● Activity: In the career summary below, why was Partizan's 2023–24 season considered unsuccessful? Answer in one to three sentences.

● Text section:
----------------

On February 9, 2023, Kaminsky, Justin Holiday, and two future second-round draft picks were traded to the Houston Rockets in exchange for Bruno Fernando and Garrison Mathews.

===Partizan (2023–2024)===
On August 17, 2023, Kaminsky signed with Partizan of the Basketball League of Serbia, the Adriatic League and the EuroLeague. In the EuroLeague, he averaged 8.9 points, 3.4 rebounds and 1.6 assists per game. The season was deemed to be unsuccessful for Partizan as they finished the season without lifting any trophy.

===Raptors 905 (2024–2025)===
On September 26, 2024, Kaminsky signed with the Phoenix Suns, but was waived on October 19.

On December 16, 2024, Kaminsky signed with the Raptors 905. On March 16, 2025, it was announced that Kaminsky would miss the remainder of the season after undergoing arthroscopic knee surgery.

===Alvark Tokyo (2025–present)===
On October 7, 2025, during the pre-season game against the Spurs, Kaminsky made an appearance for Guangzhou Loong Lions.

----------------

● Exercise data:
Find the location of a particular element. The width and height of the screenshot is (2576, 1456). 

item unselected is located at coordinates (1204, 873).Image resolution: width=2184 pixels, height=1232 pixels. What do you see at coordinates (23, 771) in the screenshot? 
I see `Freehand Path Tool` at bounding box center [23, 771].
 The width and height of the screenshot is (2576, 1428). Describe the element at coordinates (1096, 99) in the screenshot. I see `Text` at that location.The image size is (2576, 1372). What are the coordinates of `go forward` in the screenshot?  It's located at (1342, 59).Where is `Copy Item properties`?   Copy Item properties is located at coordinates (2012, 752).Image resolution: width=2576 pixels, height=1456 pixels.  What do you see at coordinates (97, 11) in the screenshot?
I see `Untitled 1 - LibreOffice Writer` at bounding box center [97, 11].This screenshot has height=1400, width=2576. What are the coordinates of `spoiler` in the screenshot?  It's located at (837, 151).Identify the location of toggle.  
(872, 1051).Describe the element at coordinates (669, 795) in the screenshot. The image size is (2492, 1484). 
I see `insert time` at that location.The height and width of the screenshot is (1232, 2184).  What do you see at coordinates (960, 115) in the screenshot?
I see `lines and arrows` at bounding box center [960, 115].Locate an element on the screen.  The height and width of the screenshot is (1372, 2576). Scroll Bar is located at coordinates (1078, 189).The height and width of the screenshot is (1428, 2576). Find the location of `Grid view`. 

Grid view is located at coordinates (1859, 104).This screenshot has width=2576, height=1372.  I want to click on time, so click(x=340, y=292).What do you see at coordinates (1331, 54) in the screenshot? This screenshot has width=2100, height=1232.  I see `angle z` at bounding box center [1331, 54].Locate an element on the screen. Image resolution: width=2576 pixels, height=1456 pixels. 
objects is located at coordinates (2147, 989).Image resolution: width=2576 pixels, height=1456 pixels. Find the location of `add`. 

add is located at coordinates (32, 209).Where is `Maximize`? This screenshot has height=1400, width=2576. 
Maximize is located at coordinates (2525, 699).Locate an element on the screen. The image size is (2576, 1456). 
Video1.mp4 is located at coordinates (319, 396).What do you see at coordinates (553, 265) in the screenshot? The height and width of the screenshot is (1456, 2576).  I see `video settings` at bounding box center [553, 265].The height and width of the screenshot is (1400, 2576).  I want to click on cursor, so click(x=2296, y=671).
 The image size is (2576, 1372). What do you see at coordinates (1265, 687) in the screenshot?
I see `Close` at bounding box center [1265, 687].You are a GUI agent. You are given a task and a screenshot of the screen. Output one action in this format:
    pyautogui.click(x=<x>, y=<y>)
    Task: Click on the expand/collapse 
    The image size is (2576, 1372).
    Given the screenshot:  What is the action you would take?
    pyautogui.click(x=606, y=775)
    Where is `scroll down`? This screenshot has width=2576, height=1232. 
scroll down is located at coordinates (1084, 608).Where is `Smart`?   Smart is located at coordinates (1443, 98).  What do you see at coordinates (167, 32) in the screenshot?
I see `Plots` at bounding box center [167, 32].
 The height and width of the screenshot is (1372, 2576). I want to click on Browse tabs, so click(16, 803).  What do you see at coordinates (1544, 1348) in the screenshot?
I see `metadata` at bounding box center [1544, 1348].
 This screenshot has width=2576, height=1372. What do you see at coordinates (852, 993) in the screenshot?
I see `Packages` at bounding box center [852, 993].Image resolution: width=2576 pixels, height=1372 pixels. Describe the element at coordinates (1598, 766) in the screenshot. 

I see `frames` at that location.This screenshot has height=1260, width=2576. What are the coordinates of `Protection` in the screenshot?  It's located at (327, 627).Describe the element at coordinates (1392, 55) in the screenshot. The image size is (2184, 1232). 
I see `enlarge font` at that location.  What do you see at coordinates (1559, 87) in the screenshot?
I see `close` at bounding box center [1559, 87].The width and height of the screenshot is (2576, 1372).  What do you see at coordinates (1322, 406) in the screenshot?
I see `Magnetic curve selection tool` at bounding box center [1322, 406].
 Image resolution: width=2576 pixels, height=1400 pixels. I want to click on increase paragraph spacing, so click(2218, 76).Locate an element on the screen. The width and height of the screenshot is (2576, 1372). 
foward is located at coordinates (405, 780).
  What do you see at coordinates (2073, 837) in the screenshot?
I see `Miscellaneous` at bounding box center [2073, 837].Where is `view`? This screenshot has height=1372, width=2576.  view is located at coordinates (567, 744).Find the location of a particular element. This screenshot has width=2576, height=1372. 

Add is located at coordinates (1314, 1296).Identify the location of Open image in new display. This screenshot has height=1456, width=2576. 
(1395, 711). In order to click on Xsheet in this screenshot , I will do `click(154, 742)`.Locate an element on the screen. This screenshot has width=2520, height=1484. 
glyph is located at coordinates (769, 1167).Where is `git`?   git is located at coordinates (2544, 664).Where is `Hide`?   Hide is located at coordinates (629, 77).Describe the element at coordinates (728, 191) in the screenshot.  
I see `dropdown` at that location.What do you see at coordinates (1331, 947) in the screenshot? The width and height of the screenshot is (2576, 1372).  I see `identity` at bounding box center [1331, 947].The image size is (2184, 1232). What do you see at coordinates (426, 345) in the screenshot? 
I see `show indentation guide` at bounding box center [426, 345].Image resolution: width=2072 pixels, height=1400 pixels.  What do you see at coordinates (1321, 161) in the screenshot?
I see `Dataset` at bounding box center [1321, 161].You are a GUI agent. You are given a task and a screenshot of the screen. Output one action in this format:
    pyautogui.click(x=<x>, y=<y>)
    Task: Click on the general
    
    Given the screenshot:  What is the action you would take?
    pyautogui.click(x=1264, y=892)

----------------

● Response for this exercise: Partizan's 2023–24 season was considered unsuccessful because the team finished it without winning any trophy.